WHAT TO PRODUCE:
What is needed is an exact copy of every entry.

== SUPPLIED INFORMATION

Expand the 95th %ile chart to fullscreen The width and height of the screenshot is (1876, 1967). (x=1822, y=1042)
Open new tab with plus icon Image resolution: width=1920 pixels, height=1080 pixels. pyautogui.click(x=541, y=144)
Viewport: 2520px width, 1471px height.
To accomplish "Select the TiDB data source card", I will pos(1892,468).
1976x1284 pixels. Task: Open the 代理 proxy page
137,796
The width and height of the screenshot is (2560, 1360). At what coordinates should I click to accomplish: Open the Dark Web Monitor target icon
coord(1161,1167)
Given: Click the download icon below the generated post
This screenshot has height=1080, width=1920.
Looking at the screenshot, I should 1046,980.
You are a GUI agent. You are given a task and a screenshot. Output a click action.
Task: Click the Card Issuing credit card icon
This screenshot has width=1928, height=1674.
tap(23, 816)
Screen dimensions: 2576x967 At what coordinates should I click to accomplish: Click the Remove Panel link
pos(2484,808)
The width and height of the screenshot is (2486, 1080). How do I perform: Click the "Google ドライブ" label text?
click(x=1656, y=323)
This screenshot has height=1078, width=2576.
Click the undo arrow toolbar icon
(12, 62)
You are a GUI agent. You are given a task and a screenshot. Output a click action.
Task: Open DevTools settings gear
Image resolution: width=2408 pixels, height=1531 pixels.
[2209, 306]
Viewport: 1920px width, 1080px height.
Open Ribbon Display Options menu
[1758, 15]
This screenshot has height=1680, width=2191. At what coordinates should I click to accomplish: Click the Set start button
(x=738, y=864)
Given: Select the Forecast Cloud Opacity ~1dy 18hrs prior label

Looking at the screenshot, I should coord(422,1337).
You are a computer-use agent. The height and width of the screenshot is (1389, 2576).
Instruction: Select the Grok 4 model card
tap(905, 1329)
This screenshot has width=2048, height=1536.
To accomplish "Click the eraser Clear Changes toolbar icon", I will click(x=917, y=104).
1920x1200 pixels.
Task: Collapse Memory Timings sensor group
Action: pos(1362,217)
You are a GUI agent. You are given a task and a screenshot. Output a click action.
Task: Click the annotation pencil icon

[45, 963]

====

FINISHED EXERCISE:
Expand the 95th %ile chart to fullscreen The width and height of the screenshot is (1876, 1967). (x=1822, y=1042)
Open new tab with plus icon Image resolution: width=1920 pixels, height=1080 pixels. pyautogui.click(x=541, y=144)
Viewport: 2520px width, 1471px height.
To accomplish "Select the TiDB data source card", I will pos(1892,468).
1976x1284 pixels. Task: Open the 代理 proxy page
137,796
The width and height of the screenshot is (2560, 1360). At what coordinates should I click to accomplish: Open the Dark Web Monitor target icon
coord(1161,1167)
Given: Click the download icon below the generated post
This screenshot has height=1080, width=1920.
Looking at the screenshot, I should 1046,980.
You are a GUI agent. You are given a task and a screenshot. Output a click action.
Task: Click the Card Issuing credit card icon
This screenshot has width=1928, height=1674.
tap(23, 816)
Screen dimensions: 2576x967 At what coordinates should I click to accomplish: Click the Remove Panel link
pos(2484,808)
The width and height of the screenshot is (2486, 1080). How do I perform: Click the "Google ドライブ" label text?
click(x=1656, y=323)
This screenshot has height=1078, width=2576.
Click the undo arrow toolbar icon
(12, 62)
You are a GUI agent. You are given a task and a screenshot. Output a click action.
Task: Open DevTools settings gear
Image resolution: width=2408 pixels, height=1531 pixels.
[2209, 306]
Viewport: 1920px width, 1080px height.
Open Ribbon Display Options menu
[1758, 15]
This screenshot has height=1680, width=2191. At what coordinates should I click to accomplish: Click the Set start button
(x=738, y=864)
Given: Select the Forecast Cloud Opacity ~1dy 18hrs prior label

Looking at the screenshot, I should coord(422,1337).
You are a computer-use agent. The height and width of the screenshot is (1389, 2576).
Instruction: Select the Grok 4 model card
tap(905, 1329)
This screenshot has width=2048, height=1536.
To accomplish "Click the eraser Clear Changes toolbar icon", I will click(x=917, y=104).
1920x1200 pixels.
Task: Collapse Memory Timings sensor group
Action: pos(1362,217)
You are a GUI agent. You are given a task and a screenshot. Output a click action.
Task: Click the annotation pencil icon

[45, 963]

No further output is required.